──────── Brano del documento
Facebook deve il sua denominazione a quella sorta di albo che molti istituti scolastici o atenei americani distribuiscono ad inizio anno agli studenti per favorirne la socializzazione: nome e foto del volto di ciascun compagno così che ci si possa identificare e riconoscere più velocemente. Ironia della sorte, proprio un uso irrispettoso di un’utilità di riconoscimento facciale costa oggi al gigante digitale di Cupertino un risarcimento record.

Un giudice federale della California ha approvato il settlement per una class action di privacy in base al quale Facebook dovrà pagare 650 milioni di dollari, con un ordine di versare “il più rapidamente possibile” almeno 345 dollari a ciascuno dei quasi 1,6 milioni degli utenti dell’Illinois partecipanti all’azione legale. Si tratta dell’accordo di pagamento più alto mai stabilito in un causa collettiva di privacy (qui il testo integrale della decisione).

Si chiude così una vertenza avviata nel 2015 dall’avvocato di Chicago Jay Edelson per contestare a Facebook la violazione del Biometric Information Privacy Act (BIPA) dell’Illinois per aver utilizzato senza consenso la funzionalità di Tag Suggestions basata su tecnologie di riconoscimento facciale.

Come funziona questa feature di Facebook? Grazie a Tag Suggestions, Facebook utilizza facial recognition per analizzare con intelligenza artificiale se gli amici dell’utente compaiono nelle foto da questo pubblicate. Quando viene caricata una foto, la tecnologia analizza la foto e rileva se in essa sono ritratti dei volti. Se è così, la tecnologia estrae i vari data point geometrici che rendono unico un volto – come la distanza tra gli occhi, naso e orecchie – per creare una signature ossia una mappa digitale univoca del viso. Questa viene confrontata con i volti già “arruolati” nel database di Facebook, template facciali che sono già stati abbinati ai profili degli utenti. Se c’è una corrispondenza tra lo scan digitale e il modello già archiviato del volto, Facebook può suggerire di taggare la persona nella foto.
────────────────
──────── Insieme di dati
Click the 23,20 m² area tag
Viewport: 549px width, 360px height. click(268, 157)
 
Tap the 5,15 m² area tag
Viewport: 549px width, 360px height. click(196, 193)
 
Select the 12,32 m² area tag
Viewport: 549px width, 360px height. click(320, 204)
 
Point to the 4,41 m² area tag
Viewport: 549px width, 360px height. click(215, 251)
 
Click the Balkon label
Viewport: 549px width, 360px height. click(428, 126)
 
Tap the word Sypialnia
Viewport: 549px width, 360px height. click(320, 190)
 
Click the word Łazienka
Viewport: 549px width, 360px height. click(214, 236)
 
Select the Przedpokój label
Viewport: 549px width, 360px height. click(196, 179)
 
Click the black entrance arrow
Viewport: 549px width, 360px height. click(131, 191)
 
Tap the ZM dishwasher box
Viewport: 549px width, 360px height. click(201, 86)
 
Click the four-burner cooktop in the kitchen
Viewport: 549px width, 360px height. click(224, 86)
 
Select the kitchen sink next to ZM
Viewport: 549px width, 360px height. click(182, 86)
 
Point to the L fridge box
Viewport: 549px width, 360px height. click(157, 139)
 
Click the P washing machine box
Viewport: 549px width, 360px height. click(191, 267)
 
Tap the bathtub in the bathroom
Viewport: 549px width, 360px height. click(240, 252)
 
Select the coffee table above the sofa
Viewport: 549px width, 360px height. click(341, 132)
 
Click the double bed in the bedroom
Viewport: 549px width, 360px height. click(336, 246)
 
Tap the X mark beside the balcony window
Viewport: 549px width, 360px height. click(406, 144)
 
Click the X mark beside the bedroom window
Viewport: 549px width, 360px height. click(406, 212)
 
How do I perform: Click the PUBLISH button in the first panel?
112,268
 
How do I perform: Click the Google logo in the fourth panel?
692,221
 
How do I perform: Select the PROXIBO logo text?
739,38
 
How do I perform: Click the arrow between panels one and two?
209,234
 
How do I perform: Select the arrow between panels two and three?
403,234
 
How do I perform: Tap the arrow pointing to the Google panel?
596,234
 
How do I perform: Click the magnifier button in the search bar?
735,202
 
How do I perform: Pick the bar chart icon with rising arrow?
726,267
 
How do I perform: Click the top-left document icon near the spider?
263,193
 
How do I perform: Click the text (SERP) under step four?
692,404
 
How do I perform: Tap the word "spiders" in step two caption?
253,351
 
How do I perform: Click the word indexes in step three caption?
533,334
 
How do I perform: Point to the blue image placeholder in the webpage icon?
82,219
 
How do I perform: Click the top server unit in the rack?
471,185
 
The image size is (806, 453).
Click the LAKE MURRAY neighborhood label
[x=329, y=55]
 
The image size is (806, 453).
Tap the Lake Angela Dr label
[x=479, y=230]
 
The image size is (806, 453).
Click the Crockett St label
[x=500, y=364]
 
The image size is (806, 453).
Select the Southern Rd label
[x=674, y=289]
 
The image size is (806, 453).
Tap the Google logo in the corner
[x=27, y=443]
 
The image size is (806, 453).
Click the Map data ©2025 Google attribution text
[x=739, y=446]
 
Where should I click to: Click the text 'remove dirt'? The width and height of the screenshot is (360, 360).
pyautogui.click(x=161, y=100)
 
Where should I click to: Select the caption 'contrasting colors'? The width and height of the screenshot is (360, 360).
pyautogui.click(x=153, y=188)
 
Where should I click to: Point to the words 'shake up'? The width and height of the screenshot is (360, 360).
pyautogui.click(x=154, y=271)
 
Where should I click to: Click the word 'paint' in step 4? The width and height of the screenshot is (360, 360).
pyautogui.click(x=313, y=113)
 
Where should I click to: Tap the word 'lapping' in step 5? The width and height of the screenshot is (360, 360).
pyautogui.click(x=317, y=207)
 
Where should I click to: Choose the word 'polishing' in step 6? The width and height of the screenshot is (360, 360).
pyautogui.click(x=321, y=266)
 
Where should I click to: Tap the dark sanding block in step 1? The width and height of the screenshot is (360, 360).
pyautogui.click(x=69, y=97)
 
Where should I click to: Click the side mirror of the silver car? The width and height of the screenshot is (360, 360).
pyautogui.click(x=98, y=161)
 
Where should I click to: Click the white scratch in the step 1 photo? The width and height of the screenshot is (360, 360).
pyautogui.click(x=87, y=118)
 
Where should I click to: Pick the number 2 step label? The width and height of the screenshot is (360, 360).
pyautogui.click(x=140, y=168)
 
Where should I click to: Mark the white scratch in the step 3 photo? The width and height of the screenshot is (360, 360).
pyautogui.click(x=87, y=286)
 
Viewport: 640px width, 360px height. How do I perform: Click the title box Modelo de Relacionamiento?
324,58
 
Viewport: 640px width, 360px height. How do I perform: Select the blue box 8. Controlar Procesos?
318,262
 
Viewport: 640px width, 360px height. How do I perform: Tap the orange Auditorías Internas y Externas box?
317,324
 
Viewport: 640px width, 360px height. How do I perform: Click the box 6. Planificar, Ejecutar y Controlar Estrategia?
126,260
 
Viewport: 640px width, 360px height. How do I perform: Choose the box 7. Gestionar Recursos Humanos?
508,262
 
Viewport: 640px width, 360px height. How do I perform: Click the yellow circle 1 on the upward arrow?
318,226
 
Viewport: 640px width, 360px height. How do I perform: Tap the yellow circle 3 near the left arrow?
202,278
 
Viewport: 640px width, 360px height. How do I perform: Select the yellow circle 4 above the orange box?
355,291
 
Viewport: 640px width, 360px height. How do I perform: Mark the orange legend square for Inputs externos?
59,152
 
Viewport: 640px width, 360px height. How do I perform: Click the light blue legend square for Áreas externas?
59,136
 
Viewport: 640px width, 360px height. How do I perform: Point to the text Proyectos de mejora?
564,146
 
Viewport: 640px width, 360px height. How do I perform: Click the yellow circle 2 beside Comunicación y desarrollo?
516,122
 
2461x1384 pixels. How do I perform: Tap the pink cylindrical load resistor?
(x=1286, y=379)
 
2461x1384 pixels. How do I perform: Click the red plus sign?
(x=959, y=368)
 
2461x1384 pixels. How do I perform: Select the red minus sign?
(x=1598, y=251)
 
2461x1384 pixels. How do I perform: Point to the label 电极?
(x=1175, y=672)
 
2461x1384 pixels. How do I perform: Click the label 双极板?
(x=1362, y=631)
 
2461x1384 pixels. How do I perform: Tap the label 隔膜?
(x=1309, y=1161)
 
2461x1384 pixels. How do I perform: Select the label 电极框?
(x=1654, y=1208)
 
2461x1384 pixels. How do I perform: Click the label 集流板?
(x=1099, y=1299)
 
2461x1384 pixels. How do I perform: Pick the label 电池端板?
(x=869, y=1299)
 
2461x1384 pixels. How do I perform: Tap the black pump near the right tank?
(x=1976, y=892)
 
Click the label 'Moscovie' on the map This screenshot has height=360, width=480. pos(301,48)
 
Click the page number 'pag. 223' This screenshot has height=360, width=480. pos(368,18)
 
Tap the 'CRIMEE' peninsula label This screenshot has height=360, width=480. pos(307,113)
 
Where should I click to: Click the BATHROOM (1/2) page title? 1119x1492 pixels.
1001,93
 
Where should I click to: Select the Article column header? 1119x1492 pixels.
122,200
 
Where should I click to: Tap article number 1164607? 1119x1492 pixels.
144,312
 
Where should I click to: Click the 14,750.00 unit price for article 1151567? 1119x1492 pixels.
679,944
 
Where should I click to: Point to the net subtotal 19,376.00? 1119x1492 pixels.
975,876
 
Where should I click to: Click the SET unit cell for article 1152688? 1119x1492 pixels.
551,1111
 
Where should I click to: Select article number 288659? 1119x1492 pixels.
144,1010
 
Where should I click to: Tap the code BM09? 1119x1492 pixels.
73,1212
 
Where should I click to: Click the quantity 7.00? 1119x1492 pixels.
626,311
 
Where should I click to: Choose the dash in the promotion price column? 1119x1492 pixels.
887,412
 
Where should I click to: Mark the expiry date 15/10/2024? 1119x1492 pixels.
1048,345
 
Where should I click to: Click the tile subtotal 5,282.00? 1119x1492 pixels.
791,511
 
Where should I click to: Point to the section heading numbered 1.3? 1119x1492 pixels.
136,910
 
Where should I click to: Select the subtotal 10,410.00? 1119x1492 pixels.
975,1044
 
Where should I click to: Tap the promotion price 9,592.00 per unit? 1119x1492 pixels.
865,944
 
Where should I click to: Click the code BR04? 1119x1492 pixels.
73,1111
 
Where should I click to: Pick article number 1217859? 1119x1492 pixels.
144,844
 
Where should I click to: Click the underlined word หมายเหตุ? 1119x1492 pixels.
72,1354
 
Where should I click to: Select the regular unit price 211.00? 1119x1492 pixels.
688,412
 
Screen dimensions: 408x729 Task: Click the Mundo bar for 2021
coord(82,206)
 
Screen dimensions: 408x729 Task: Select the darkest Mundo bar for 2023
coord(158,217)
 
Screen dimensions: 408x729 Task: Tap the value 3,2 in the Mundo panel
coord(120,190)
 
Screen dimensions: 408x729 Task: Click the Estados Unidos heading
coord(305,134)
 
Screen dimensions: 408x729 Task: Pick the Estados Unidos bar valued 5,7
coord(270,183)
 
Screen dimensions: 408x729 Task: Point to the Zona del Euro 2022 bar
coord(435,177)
────────────────
- _Serie di esercizi_
a - Trascrivi parola per parola il passo del brano che va da "Un giudice federale" fino a "integrale della decisione)." incluso.
b - Elenca tutti i nomi di luoghi geografici che compaiono nel brano.
Il materiale proviene da un'altra fonte.

- _Soluzioni in ordine_
a -
Un giudice federale della California ha approvato il settlement per una class action di privacy in base al quale Facebook dovrà pagare 650 milioni di dollari, con un ordine di versare “il più rapidamente possibile” almeno 345 dollari a ciascuno dei quasi 1,6 milioni degli utenti dell’Illinois partecipanti all’azione legale. Si tratta dell’accordo di pagamento più alto mai stabilito in un causa collettiva di privacy (qui il testo integrale della decisione).

b - Cupertino, California, Illinois, Chicago